*CONSIGNE*
Relevez, s'il vous plaît, tous les noms de personnes cités dans le texte sur Fallingwater reproduit ci-dessous.

*SOURCE*
=====

En conclusion, Futagawa réalise une photographie en adéquation à la fois avec la vision de l’architecture organique de Wright et avec la réception de Fallingwater comme entité architecturale. En effet, un peu à la manière de l’approche wrightienne des matériaux et de l’accord avec l’environnement immédiat d’un projet, Futagawa construit une adéquation formelle entre son médium et son sujet. Qui plus est, il rappelle le programme de Fallingwater. En cadrant la vue de la maison sur la cascade avec des branchages de part et d’autre, il suggère un havre de paix au coeur de la forêt, en osmose avec la rivière Bear Run, tout indiqué pour un séjour en famille la fin de semaine, loin de la ville. Et c’est peut-être davantage ce que désigne Hitchcock – concernant l’accord et le contraste de la maison : Fallingwater est à la fois architecture et cascade. En se montrant architecture, elle se distingue de la nature, mais en s’articulant en suivant intrinsèquement le site environnant, elle s’y inscrit en harmonie. 


Notes

  1. Ses premiers travaux portent sur l’architecture vernaculaire au Japon, pour ensuite élaborer des liens entre le bâtit japonais traditionnel et moderne. Ses photographies sont publiées par sa propre maison d’édition, A.D.A. Edita à Tokyo, dans des ouvrages de plusieurs volumesÀ partir des années 1970, Futagawa déplace ses recherches vers l’architecture moderne d’Europe et d’Amérique.

=====

*SEGMENT DE DONNÉES*
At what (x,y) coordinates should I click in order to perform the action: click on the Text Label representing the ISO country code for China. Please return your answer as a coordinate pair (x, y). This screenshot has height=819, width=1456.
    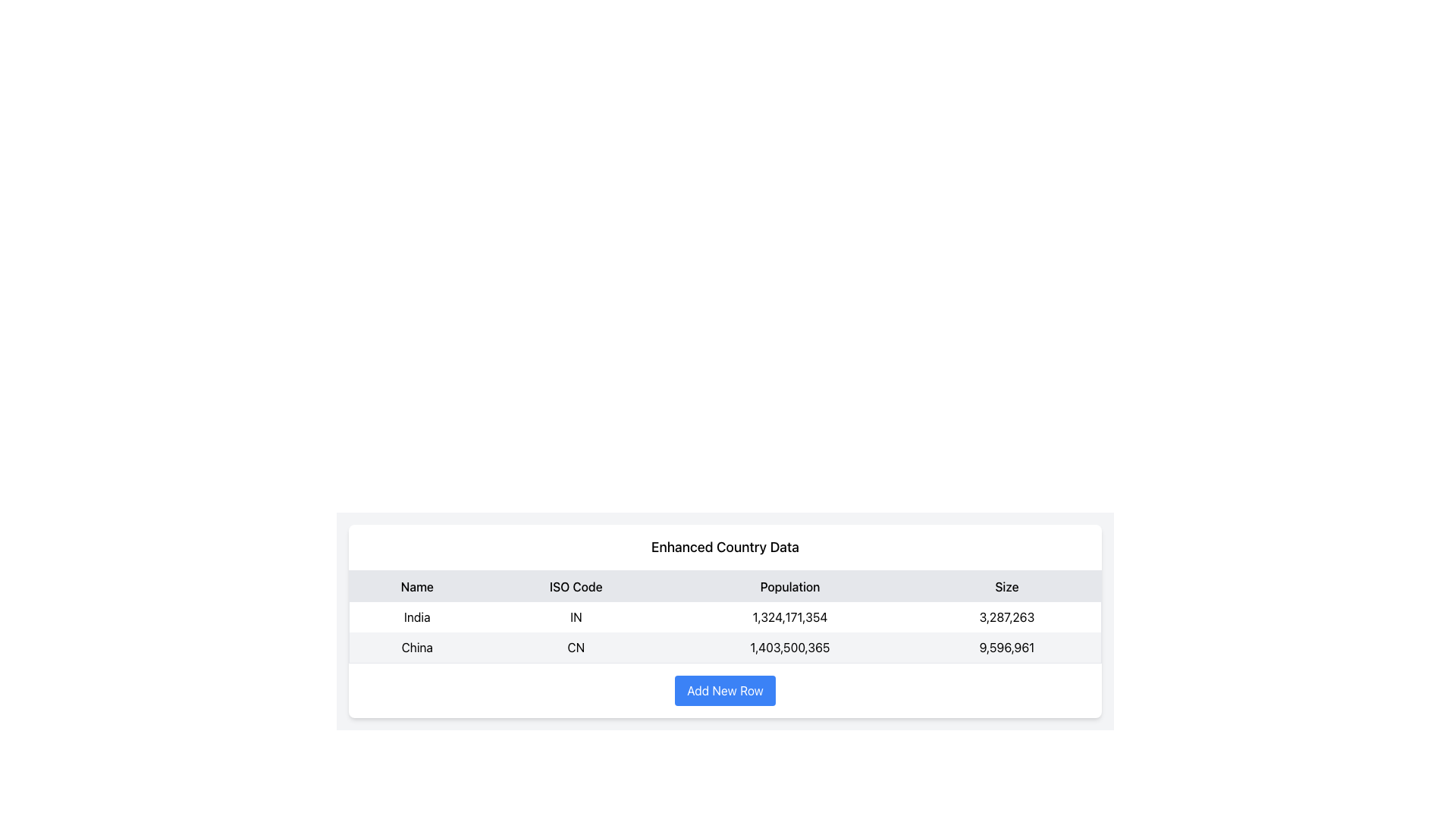
    Looking at the image, I should click on (575, 648).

=====

*RÉPONSE COMPLÈTE*
- Futagawa
- Wright
- Hitchcock